Tuesday 23 December 2014

Book review: Summertime by Vanessa Lafaye

The mark of a really good book is how long it stays with you after you've finished reading it.

I first read Vanessa Lafaye's Summertime in March 2014, and when I shut my eyes I can still recall with perfect clarity one of its final, most brutal, upsetting scenes. But more on that in a moment.

Summertime is set in 1935, in a small town in Florida. The town is divided by race, while just outside the borders of the community is a settlement of veterans, heroes from the First World War who have been failed by their country on their return home. As tempers and tensions rise in the hot weather, a hurricane of devastating power approaches, intent on destroying everything in its path.

While the characters of Summertime are fictional, the hurricane it depicts, the racial tensions, and the fact that soldiers back from war were forced to live in prison-like camps, are all very, very real. Yet it's a period in American history that is largely hidden. Summertime exposes that period and its horrendous events - that the soldiers who fought in the war for America were then abandoned, and during this hurricane were left to die.
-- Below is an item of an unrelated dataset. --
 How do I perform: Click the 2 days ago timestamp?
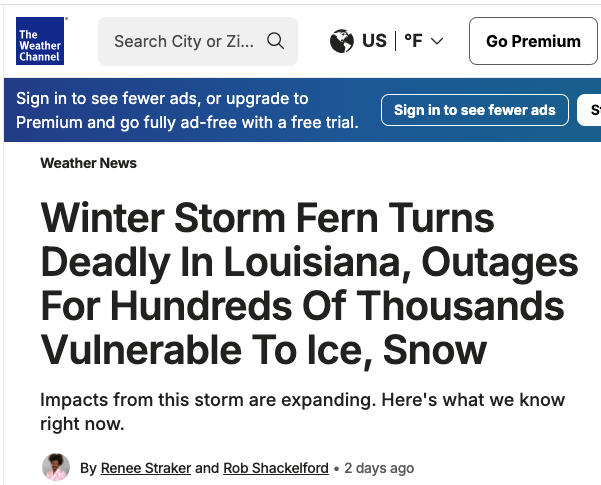(x=379, y=468)
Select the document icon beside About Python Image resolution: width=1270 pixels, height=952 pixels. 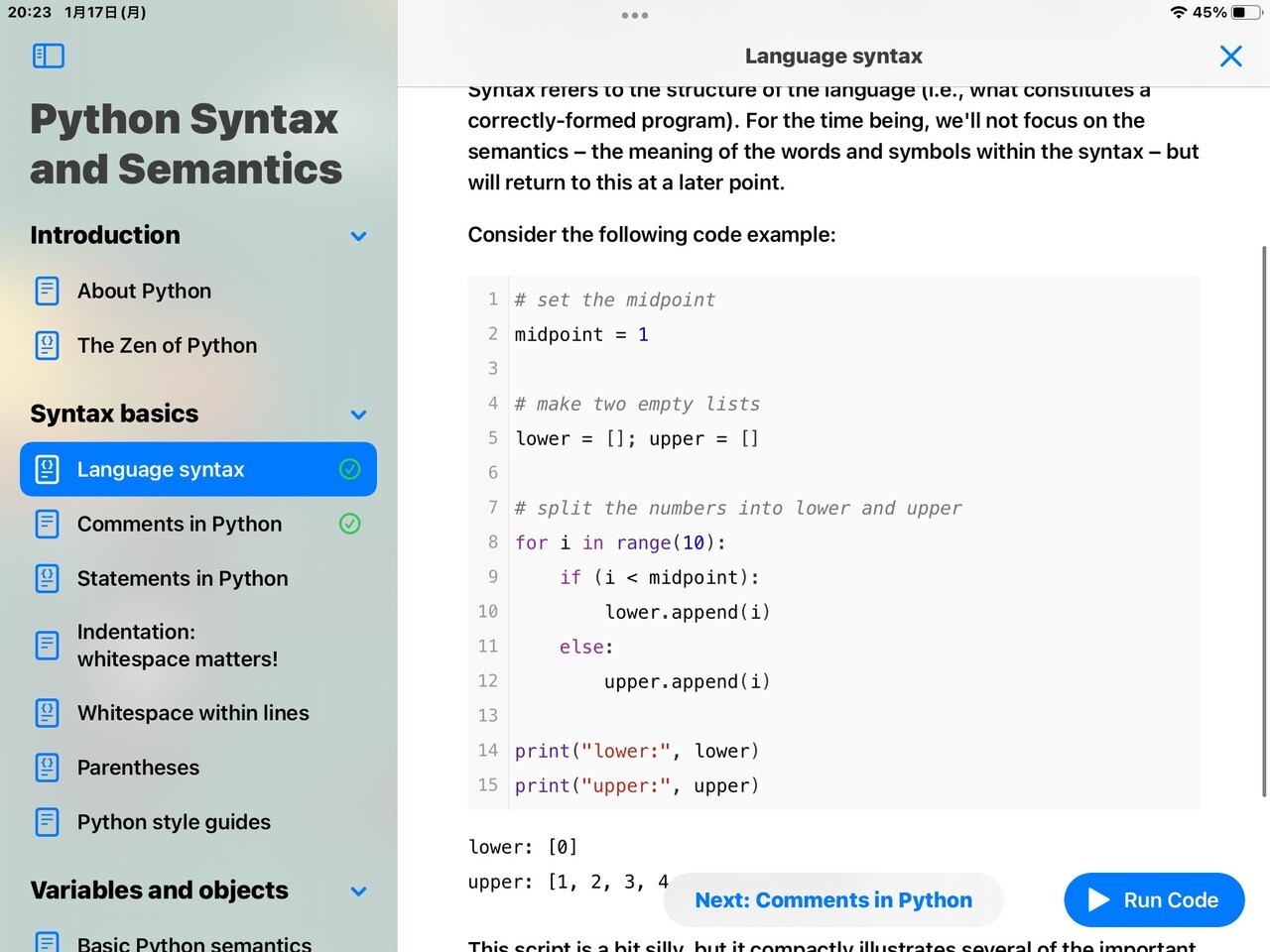[x=47, y=291]
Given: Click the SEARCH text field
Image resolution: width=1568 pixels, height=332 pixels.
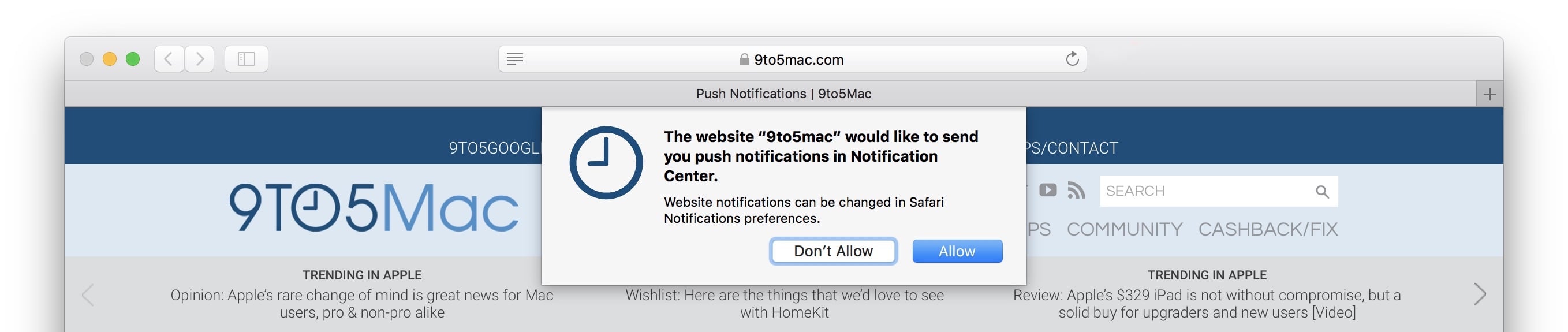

Another mark of a great book is that it makes you want to learn, and Summertime makes you want to go away and learn more about this hurricane, these men, and this world.

To make us feel, Lafaye creates a cast of characters who are sympathetic, loveable, despicable, naive and ignorant. Central to these is Missy, a young black servant who is in love with Henry, a soldier who now he is back from war is closed off from everything, although something in him still wants to connect to Missy. The pair's love story is a beautiful, gentle tale in amongst the chaos and volume of the other plot points.

While characters like Missy, Henry, and his older sister Selma represent the 'downstairs' class, upstairs, among others, are the privileged Campbells and Kincaids, who are proof that money, success and social standing don't buy happiness. Hilda Kincaid and Noreen Campbell are both in unhappy marriages, and even though they initially come across as spoilt and unsympathetic, as do their husbands, Lafaye crafts them as rounded characters, who we learn to feel for, and even come to like.

The biggest character in Summertime is the hurricane itself. It hangs over the whole town, with some characters believing in its powers and others not. It is initially a shadow, before becoming a fully formed malevolent being. And it is responsible for some of the most shocking scenes of the book, which takes me back to the beginning of this review. There is one image, after the hurricane has passed, that is so vivid I could picture exactly what Lafaye was describing. I can, as I said before, close my eyes and summon up the pictures created by that description.

Summertime is that novel that reminds you why you love to read. It hammers home that distressing stories can be told with beautiful writing and be filled with hope. To put it simply, it's a book that makes you feel deeply, and is worth every painful emotion.

*Summertime is released on January 15, 2015.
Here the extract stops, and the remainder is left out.